Nel Trasporto del corpo di san Cristoforo

Uomini e soldati si danno da fare per spostare il corpo colossale del santo decapitato. La corda messa sotto le sue gambe sottolinea lo sforzo compiuto da un giovane e da un soldato che si piega indietro a chiamare qualcuno in soccorso. Tra gli astanti, molti guardano stupefatti; due si stringono fra loro, colpiti da quanto vedono. Solo i due soldati in primo piano sono distratti: uno guarda indietro, nella scena precedente, mentre l’altro guarda un bambino che gli tocca la gamba. Dalla finestra, il re, risanato, e altre due figure assistono alla scena.

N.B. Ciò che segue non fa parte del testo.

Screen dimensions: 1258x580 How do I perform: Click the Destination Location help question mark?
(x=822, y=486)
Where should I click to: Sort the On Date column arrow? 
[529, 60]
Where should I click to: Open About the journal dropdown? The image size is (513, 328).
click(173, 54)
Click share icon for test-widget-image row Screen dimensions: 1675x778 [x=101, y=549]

I personaggi risultano ben armonizzati nello spazio: evidente la conoscenza da parte di Mantegna del miracolo di sant’Antonio, realizzato in bronzo da Donatello per l’Altare del santo.

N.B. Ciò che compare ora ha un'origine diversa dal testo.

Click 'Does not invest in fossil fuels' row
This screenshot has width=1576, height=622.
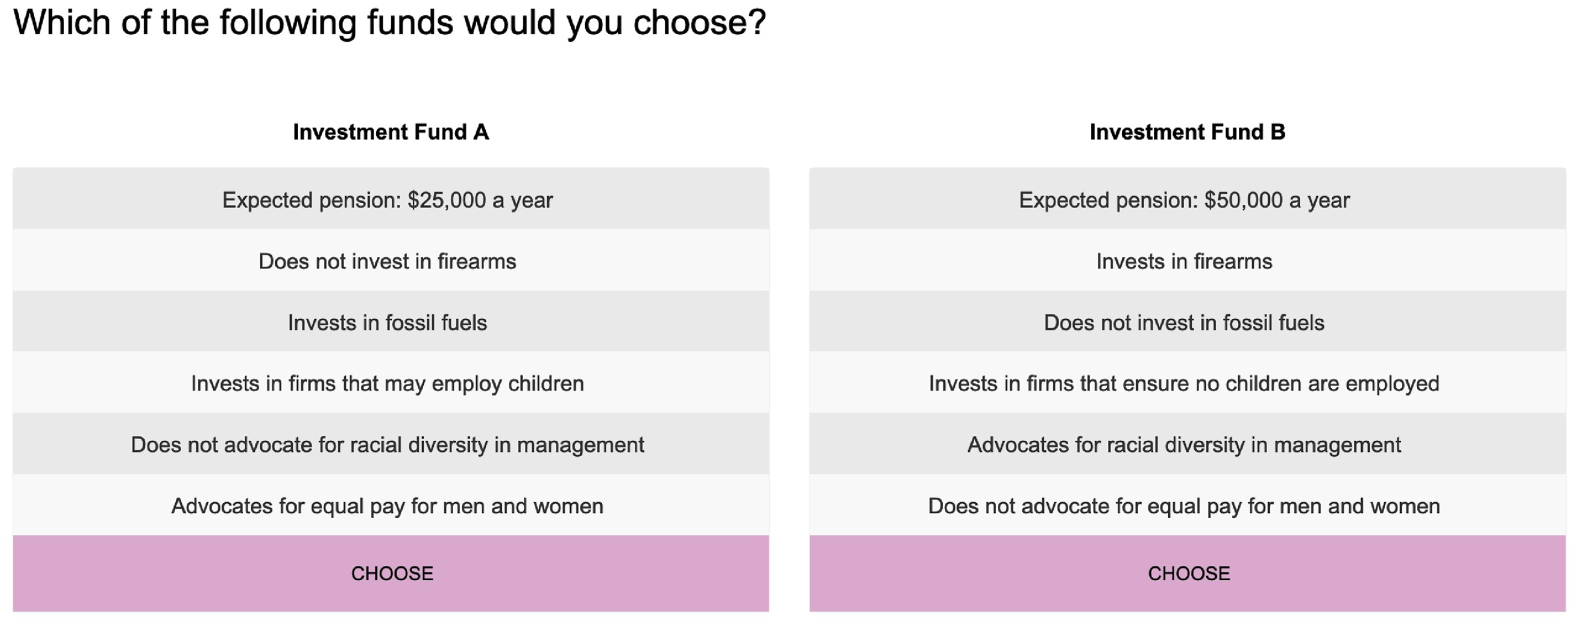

Di san Cristoforo è evidente la monumentalità e la sacralità: un colosso, ma con il torace definito in modo eccezionale, secondo l’attitudine di grande precisione anatomica tipica di Andrea Mantegna.

I colori veneti

Fin qui risultano evidenti gli influssi degli artisti rinascimentali venuti al Nord per diffondere la rivoluzione toscana (Donatello, Piero della Francesca e Leon Battista Alberti, i più importanti) e la meditazione sull’antico imparata nella bottega di Squarcione. Ad essere nuovi per il giovane Mantegna sono i colori: proprio la vicinanza con i Bellini e la cultura veneta spinge il pittore all’uso di colori meno smaltati e più dolci rispetto a quelli imparati da Squarcione (e passati poi alla tradizione ferrarese di Cosmè Tura, del cui San Cristoforo parleremo). Ora i colori sono in parte perduti, ma è possibile notare ciò almeno nella parte dello sfondo (il bianco come colore che domina ed illumina tutta la scena, includendo edifici ed uomini; il cielo nero e nuvoloso, gli alberi verdi, la bella bandiera rossa svolazzante).

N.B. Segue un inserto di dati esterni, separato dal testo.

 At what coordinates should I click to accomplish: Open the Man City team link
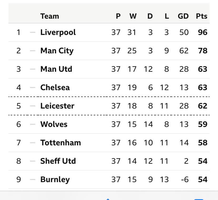tap(57, 51)
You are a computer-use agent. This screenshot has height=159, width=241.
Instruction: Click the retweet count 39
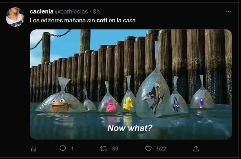point(115,149)
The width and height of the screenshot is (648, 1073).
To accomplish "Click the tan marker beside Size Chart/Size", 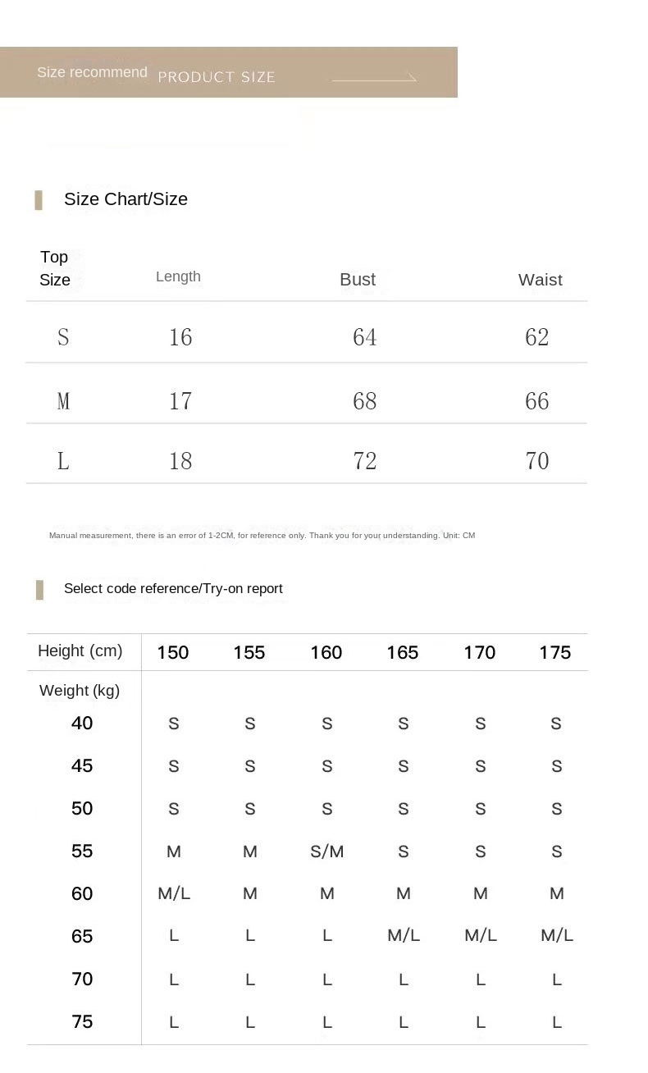I will 39,199.

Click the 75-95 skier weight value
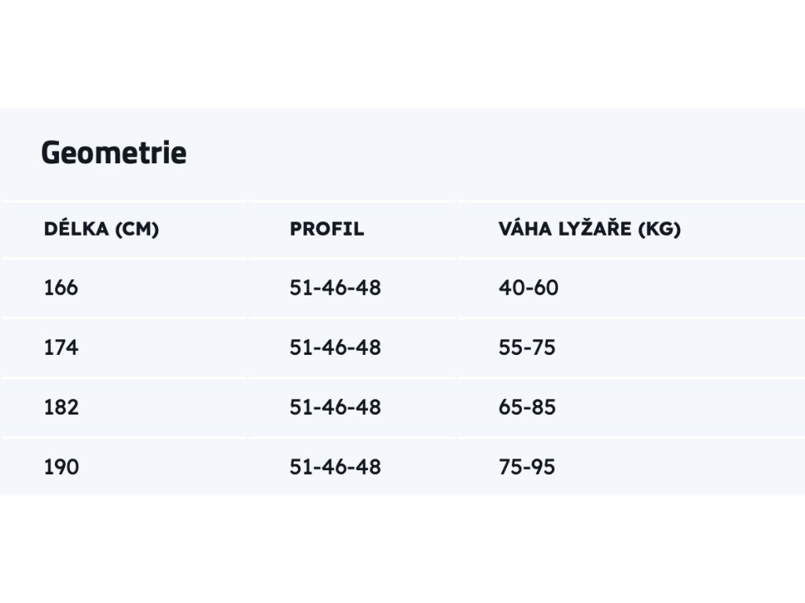(527, 467)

Dalla tradizione alla maturità: Mantegna 1449 – Mantegna 1457

Ecco, quindi lo stile precoce, ma già maturo di Mantegna, ancora più visibile se confrontiamo il primo san Cristoforo da lui realizzato per il soffitto della cappella nel 1449 al capolavoro del 1457. Per le note vicende, l’affresco è giunto a noi solo in una fotografia antecedente il 1944.

San Cristoforo con la palma
Ricostruzione parete – Cappella Ovetari – Chiesa degli Eremitani – Padova

La raffigurazione del santo è piuttosto tradizionale, per niente dinamica. Certo, manca il Bambino! Manca, però, anche la colossalità del santo, mentre ghirlande di fiori molto ingombranti quasi lambiscono il capo del santo. Ne ha fatta di strada in dieci anni il nostro Andrea Mantegna!

N.B. E l’abbandono piuttosto turbolento della bottega dello Squarcione ha una testimonianza anche nell’affresco. Sembra che Andrea abbia dato al secondo arciere sulla sinistra, quello che guarda stupefatto san Cristoforo, i tratti, forse anche piuttosto caricaturali, del maestro: non proprio un addio malinconico!